Tuesday, August 18, 2009

Foxtail warning

Dog lovers, beware!! It's foxtail season. A beautiful grass, foxtails are extremely dangerous to dogs and other animals. Our beloved elder dog, Ursa, occasionally has a bad habit of eating grass. While Kayt was in Madison, WI, for the Rural Sociological Society, Ursa started coughing and gagging. She drank bowl after bowl of water, seemingly trying to dislodge something from her throat. After watching her struggle, I took her to the emergency vet in town. I was so relieved to see Dr. Pinto, one of our most trusted docs, was on duty that night. The emergency vet often seems like rolling chaos to me, and this night was no different. Dr. Pinto, though, like the other vets and techs who work at the clinic, is always calm and steadfast in the face of the revolving crises, deaths, and high emotion. After she examined Ursa, Dr. Pinto suspected foxtails. She sedated Ursa and removed about a dozen pieces of foxtails that had lodged in her tonsils. About two hours later, the tech helped me load a heavily sedated and woozy Ursa into the car and I drove home. Somewhere along the way home, I passed a porcupine and the feeling of panic and disorientation overwhelmed me.
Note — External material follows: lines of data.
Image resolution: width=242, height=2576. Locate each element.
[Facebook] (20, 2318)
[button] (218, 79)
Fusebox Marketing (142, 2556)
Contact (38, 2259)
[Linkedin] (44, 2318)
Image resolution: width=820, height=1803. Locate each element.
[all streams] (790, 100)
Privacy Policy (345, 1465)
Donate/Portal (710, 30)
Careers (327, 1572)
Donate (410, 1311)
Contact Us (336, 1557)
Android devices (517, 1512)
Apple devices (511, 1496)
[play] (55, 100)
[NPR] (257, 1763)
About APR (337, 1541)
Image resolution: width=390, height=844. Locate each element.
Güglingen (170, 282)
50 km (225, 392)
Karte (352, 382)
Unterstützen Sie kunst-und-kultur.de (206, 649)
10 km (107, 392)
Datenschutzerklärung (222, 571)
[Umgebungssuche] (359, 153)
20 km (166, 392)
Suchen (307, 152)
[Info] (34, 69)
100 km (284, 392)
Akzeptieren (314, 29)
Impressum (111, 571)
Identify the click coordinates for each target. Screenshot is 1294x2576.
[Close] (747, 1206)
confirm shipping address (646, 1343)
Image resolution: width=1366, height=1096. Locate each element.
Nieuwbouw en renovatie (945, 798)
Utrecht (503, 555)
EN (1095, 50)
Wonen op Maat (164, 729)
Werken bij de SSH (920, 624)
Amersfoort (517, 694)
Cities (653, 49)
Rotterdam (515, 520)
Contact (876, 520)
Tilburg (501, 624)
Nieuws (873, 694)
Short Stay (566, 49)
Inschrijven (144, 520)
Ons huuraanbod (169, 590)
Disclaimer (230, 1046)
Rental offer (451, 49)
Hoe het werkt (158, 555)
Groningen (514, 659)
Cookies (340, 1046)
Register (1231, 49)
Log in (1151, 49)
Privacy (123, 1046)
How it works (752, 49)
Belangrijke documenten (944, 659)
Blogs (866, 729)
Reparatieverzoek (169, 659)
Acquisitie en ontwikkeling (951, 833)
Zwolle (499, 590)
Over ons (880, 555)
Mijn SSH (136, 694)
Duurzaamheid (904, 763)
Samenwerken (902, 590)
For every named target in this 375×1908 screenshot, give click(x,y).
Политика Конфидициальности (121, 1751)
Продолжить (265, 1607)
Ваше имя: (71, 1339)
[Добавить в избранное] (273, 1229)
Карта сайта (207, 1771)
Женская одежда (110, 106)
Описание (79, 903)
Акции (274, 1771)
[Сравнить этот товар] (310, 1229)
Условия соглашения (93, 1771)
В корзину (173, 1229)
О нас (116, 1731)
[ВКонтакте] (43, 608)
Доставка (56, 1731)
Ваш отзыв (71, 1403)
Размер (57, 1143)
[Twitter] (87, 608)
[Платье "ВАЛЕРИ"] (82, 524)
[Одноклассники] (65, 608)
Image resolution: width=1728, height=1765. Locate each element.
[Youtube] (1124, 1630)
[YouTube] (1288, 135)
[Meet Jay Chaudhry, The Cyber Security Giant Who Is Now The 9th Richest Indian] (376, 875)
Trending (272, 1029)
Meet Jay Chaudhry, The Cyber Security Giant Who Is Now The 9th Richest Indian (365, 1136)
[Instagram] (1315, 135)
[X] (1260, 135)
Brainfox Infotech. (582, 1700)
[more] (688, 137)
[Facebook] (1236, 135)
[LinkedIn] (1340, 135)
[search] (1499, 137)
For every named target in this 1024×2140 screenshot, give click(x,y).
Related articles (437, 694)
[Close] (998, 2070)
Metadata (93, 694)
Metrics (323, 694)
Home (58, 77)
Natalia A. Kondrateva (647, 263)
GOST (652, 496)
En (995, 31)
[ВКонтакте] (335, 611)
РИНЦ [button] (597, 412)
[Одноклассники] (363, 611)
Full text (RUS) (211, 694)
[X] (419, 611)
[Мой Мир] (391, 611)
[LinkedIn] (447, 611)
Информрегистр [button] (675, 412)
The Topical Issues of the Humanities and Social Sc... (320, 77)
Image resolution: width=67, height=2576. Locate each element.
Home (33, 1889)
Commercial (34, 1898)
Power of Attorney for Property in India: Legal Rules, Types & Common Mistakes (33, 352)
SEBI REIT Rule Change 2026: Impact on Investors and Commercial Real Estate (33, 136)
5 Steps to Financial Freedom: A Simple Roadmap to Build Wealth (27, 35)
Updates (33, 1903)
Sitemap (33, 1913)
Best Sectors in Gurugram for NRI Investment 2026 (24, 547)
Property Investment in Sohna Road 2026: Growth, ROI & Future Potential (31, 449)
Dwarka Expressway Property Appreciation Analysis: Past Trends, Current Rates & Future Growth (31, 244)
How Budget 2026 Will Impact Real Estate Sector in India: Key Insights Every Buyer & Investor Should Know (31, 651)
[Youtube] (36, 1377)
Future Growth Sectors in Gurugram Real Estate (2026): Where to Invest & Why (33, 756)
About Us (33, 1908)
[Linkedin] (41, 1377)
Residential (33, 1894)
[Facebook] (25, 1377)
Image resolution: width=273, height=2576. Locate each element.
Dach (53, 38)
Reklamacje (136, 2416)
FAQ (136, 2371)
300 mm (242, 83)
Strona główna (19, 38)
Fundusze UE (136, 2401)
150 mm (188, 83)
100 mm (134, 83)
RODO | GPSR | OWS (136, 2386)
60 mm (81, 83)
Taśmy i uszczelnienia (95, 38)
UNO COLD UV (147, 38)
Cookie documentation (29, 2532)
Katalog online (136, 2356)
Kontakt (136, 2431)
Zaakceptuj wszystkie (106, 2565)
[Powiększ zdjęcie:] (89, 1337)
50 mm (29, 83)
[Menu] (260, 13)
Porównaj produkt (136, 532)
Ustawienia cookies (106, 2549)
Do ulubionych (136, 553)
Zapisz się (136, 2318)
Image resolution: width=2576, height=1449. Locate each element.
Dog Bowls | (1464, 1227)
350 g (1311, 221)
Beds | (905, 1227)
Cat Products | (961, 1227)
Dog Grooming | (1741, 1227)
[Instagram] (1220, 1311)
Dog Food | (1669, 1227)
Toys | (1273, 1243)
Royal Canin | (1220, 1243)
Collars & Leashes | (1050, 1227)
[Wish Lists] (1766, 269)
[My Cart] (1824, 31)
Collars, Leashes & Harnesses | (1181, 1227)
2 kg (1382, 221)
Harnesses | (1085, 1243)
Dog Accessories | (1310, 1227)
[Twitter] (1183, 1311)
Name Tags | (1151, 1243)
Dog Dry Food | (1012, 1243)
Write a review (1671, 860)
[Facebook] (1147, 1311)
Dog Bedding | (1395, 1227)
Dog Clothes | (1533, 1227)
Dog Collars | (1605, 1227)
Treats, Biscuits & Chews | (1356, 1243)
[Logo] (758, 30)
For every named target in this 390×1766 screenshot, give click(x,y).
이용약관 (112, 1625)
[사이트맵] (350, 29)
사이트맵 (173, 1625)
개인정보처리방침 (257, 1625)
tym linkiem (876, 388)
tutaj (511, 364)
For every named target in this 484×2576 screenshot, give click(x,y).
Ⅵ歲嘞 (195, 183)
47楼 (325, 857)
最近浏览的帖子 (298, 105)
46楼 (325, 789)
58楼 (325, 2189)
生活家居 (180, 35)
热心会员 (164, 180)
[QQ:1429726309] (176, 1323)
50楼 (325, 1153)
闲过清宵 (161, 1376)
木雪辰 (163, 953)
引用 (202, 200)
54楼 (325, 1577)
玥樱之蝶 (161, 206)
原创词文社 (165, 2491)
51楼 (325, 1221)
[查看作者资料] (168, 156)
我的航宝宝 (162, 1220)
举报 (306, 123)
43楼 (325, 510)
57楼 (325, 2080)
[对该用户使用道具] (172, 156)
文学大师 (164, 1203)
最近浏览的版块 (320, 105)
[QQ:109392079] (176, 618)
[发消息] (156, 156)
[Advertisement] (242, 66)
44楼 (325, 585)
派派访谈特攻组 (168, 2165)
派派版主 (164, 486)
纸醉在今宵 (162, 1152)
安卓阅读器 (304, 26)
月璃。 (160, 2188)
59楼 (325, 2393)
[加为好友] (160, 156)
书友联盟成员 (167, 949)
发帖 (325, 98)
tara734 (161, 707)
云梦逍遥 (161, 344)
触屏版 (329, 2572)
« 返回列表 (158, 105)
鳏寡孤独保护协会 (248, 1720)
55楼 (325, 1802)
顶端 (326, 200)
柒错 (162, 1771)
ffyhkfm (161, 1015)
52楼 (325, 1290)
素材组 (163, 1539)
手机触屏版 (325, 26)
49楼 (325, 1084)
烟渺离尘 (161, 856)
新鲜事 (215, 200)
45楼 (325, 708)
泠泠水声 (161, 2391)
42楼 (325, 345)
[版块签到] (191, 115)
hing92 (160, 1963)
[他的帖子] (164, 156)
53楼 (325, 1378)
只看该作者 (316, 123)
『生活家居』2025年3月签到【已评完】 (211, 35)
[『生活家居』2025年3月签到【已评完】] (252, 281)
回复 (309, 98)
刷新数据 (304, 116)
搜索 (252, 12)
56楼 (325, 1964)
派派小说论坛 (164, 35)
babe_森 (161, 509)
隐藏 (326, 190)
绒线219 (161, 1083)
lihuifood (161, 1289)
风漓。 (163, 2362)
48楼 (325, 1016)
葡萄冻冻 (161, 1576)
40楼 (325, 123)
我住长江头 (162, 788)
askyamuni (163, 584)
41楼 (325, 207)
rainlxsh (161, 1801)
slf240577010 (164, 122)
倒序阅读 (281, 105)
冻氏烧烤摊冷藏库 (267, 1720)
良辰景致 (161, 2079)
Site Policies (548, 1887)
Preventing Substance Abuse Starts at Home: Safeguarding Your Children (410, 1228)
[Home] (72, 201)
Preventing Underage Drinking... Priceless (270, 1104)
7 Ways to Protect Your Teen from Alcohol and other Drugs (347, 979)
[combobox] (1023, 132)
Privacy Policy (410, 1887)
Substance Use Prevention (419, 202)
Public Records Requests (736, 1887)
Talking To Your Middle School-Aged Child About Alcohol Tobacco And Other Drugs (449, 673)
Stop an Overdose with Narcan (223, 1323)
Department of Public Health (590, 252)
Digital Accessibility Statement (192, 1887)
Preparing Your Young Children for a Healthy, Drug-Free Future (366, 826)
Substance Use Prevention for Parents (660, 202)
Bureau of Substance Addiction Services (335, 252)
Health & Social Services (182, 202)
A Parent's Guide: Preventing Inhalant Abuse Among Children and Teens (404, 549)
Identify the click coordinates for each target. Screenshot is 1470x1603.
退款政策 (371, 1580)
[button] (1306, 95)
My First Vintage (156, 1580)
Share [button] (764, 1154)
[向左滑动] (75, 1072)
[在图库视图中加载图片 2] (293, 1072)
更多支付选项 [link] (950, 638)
How was I going to manage Ursa alone?? She weighs 76 pounds, and I felt every ounce as I picked her up from the car seat and set her on the ground at home. Her legs immediately went limp and she fell to the ground. But she's very brave, and with me holding her up, she peed and let me carry her into the house. She slept through the night, but I don't think I slept a wink. The next morning she was woozy and exhausted, but hungry for her breakfast. A week later, most of the inflammation appeared to be gone and she was back to normal. But please--let our horrible experience prevent your own dog from exposure to foxtails! Cut them down in the spring as soon as you recognize them. Ruthlessly exterminate them from your yard. Pull them, mow them, dig them up. Whatever you have to do to eliminate them from your environment, do it.